> _BRIEF_
Rewrite the entries starting at the very beginning and ending with the line that contains "pos(1070,350)", replacing "screenshot" with "page image" and keeping everything else the same. Leave the pictures out of your version.

> _SUPPLIED MATERIAL_
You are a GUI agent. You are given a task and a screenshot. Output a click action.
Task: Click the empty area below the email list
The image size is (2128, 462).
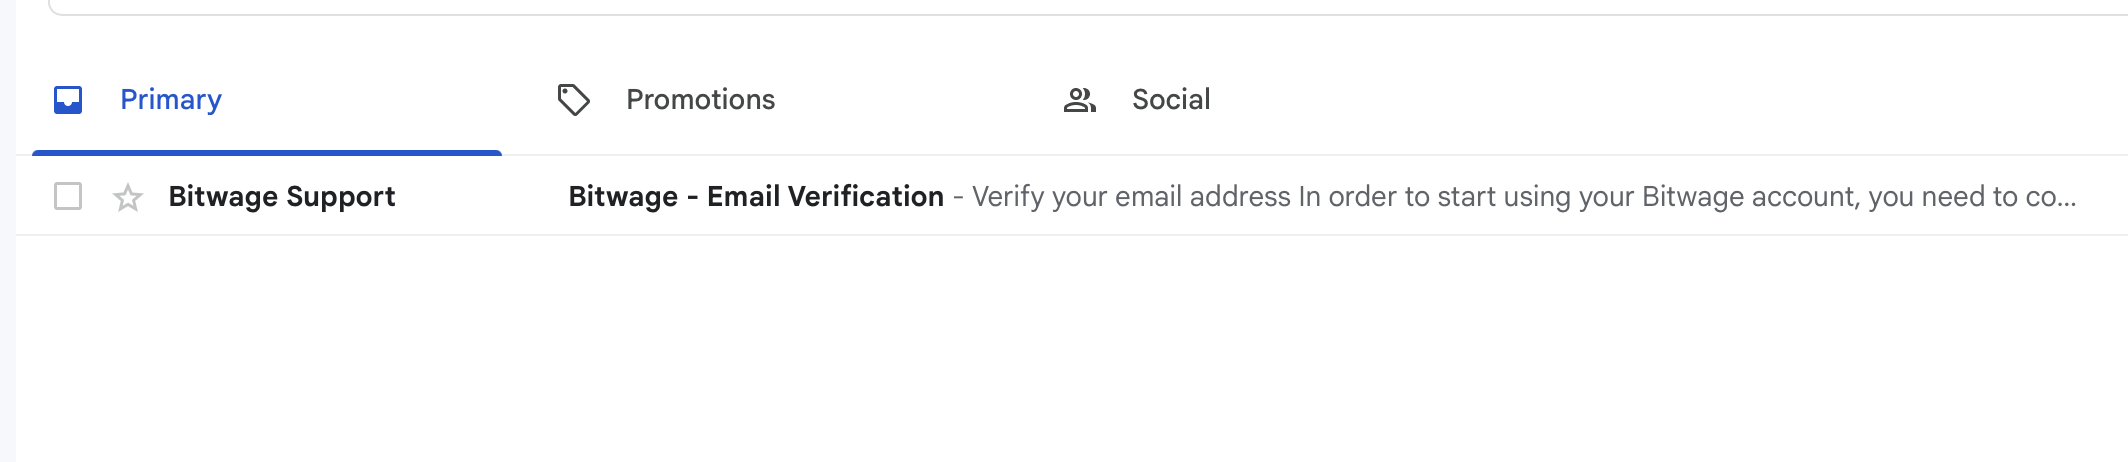pos(1070,350)
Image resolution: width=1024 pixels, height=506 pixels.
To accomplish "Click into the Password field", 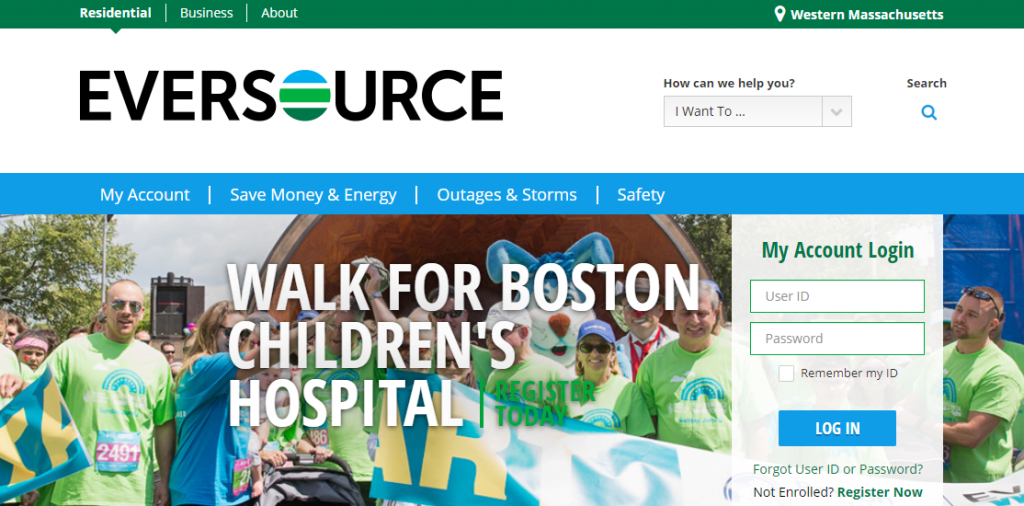I will pyautogui.click(x=837, y=338).
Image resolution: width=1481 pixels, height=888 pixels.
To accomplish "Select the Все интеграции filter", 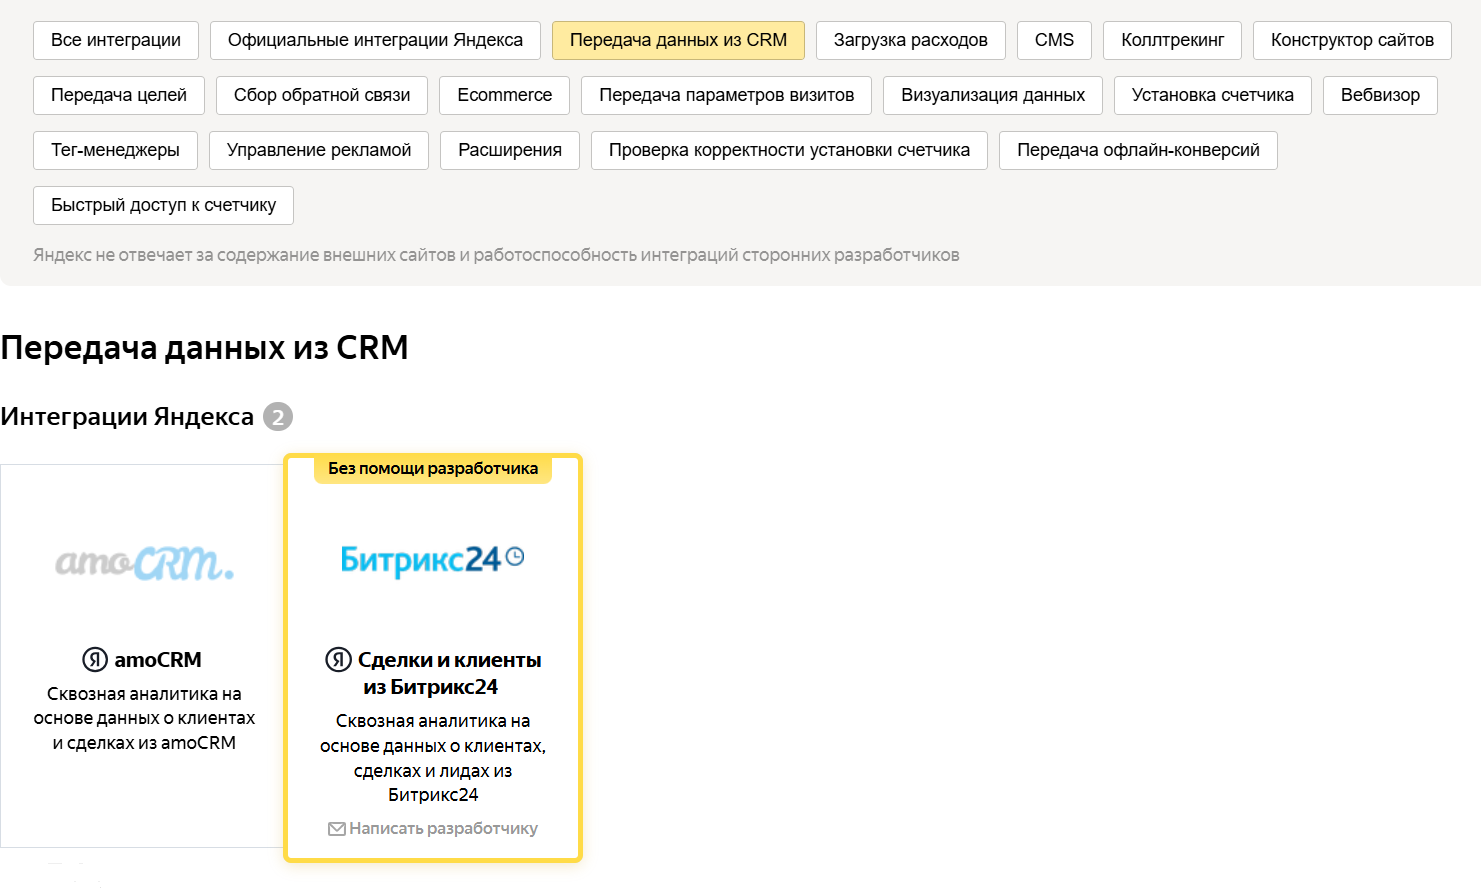I will (116, 40).
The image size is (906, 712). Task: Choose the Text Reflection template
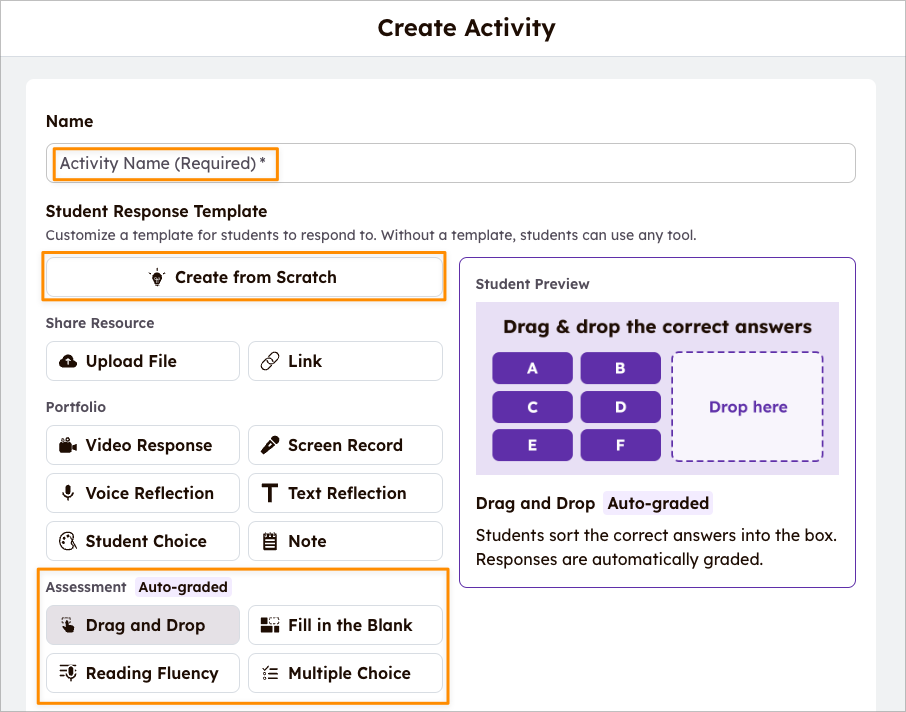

> _THE RESULT_
You are a GUI agent. You are given a task and a page image. Output a click action.
Task: Click the empty area below the email list
The image size is (2128, 462).
pos(1070,350)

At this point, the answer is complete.